The UAE Removes Israel Economic Boycott: What Does This Mean For the Israeli-Palestinian Conflict?



Under a deal brokered by the U.S., the United Arab Emirates (UAE) on the 13th August announced its intentions to normalize relations with Israel. Following this announcement, we are already seeing signs of the plans following through. Commercial flights appear to have resumed between the countries, and the two governments have discussed potential cooperation on various issues such as COVID-19, food and water security, and financial services. In the agreement, Israel has also promised to halt their plans to annex a large part of the Occupied Palestinian Territories (OPT).


International reactions to the so-called “Abraham Agreement” have been divided. Iran and Turkey have condemned the UAE’s decision over concerns for the Palestinian society. Iran has alluded to it as a betrayal of the Palestinian people while the Turkish government has called the UAE out for ignoring the needs of Palestinians for political and economic self-interest. On the other hand, the U.N., the U.S. and various Western states have praised the deal for its suspension of the planned annexation. U.N. Secretary-General Guterres celebrated the idea, warning that an “Annexation would effectively close the door for a renewal of negotiations and destroy the prospect of a viable Palestinian State and the two-State solution”. The Gulf Cooperation Council and other gulf states have supported the UAE’s decision but none have said that they will follow Dubai’s example.

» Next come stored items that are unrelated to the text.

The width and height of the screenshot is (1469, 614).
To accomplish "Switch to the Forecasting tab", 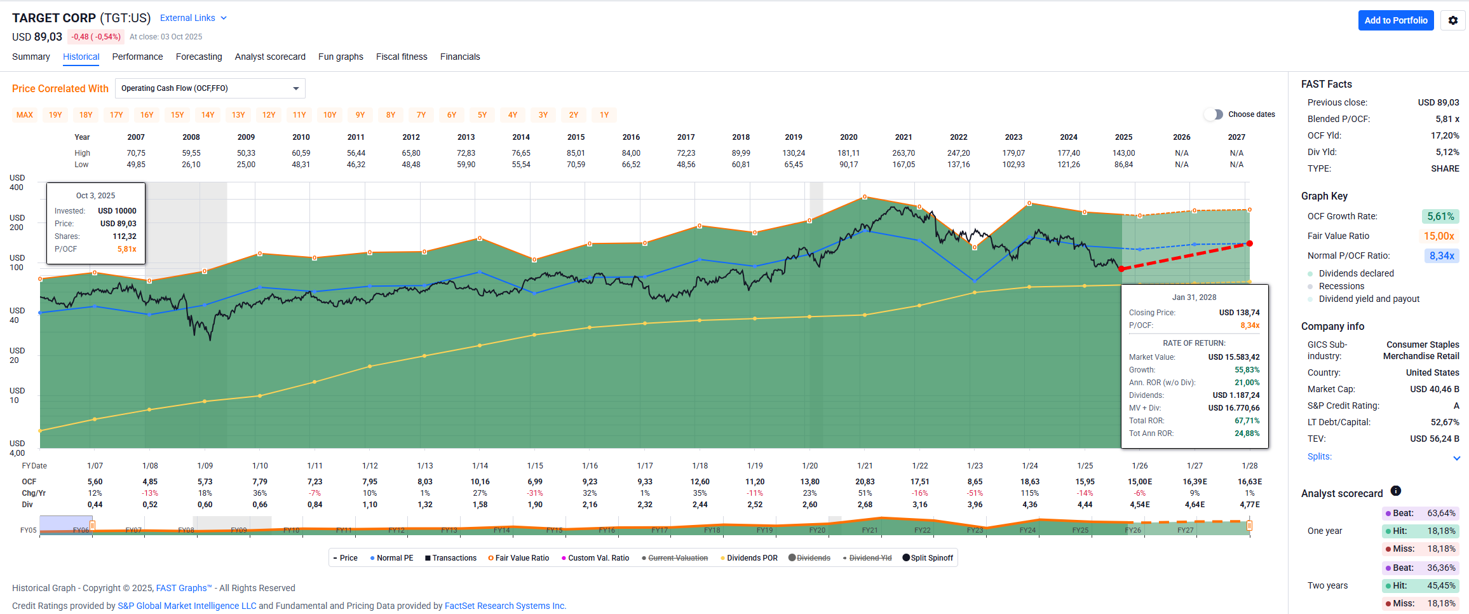I will (x=199, y=57).
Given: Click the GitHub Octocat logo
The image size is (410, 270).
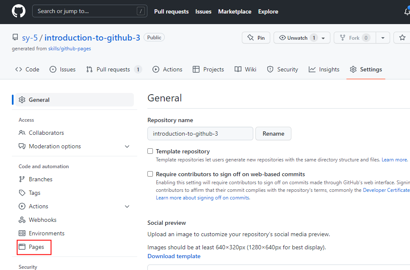Looking at the screenshot, I should click(x=19, y=11).
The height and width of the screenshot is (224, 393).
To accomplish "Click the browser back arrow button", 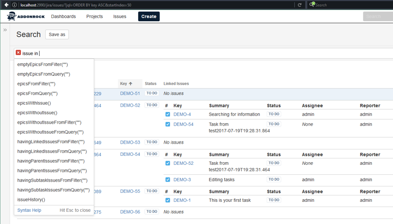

In Palestine, banners calling the UAE President Khalifa bin Zayed Al Nahyan “traitor” have been raised in occupied East Jerusalem. This has been fuelled by a sentiment of betrayal over the unofficial mantra of the Palestinian cause: that there can be no peace between Arabs and Israelis before there is peace between Palestine and Israel. Almost all Arab states have supported this cause refusing to recognize Israel until it cedes more territory to Palestine. The UAE is only the third Arab country, after Egypt (1979) and Jordan (1994) to remove sanctions on Israel. A spokesperson for Palestinian President Abbas echoed this sentiment, stating the accord was a “betrayal… of the Palestinian cause”. Hamas spokesperson Hazem Qassem stated that “This agreement does absolutely not serve the Palestinian cause; it rather serves the Zionist narrative” because any normalization of ties with Israel normalizes Israeli occupation of Palestinian territory. Despite the fractured politics within Palestine, there has been a unanimous rejection of the deal amongst Palestinian groups.


However, it is important not to forget the agreement’s victory in halting Israel’s annexation plans. Israel-Palestine tensions increased significantly this year after Israeli President Netanyahu’s announced that he planned to extend Israeli law to parts of the occupied Palestinian territory starting 1 July. While Hamas was unafraid to label this as a declaration of war on Israel’s part, the Palestinian Authority responded by suspending all bilateral relations with the Israeli government in the OPT. The repercussions were felt in Palestine; security coordination links between the two governments were severed, the OPT’s public finances being reduced by 80%, and healthcare-related deaths increased after the suspension of coordination in humanitarian affairs. Had annexation taken place, the impacts would be worse. Human rights groups warned that annexation could result in the demolition of private Palestinian property and farmland and result in associated forced displacements.


It seems that the Israeli-Palestinian conflict remains far from being resolved. While the threat of annexation has dissolved the Palestinian claim for territory has lost some of its weight. Critics have pointed out that Israel’s annexation plans had already stalled and that rewarding Netanyahu’s government for agreeing not to worsen the situation only legitimized the current state of affairs. If other gulf states follow Dubai’s lead, as U.S. diplomats have been pushing them to do, this may mark a turning point in negotiations of a peace deal. But a peace that is achieved by progressively ignoring the territorial claims of millions of Palestinians is not likely to have enduring effects.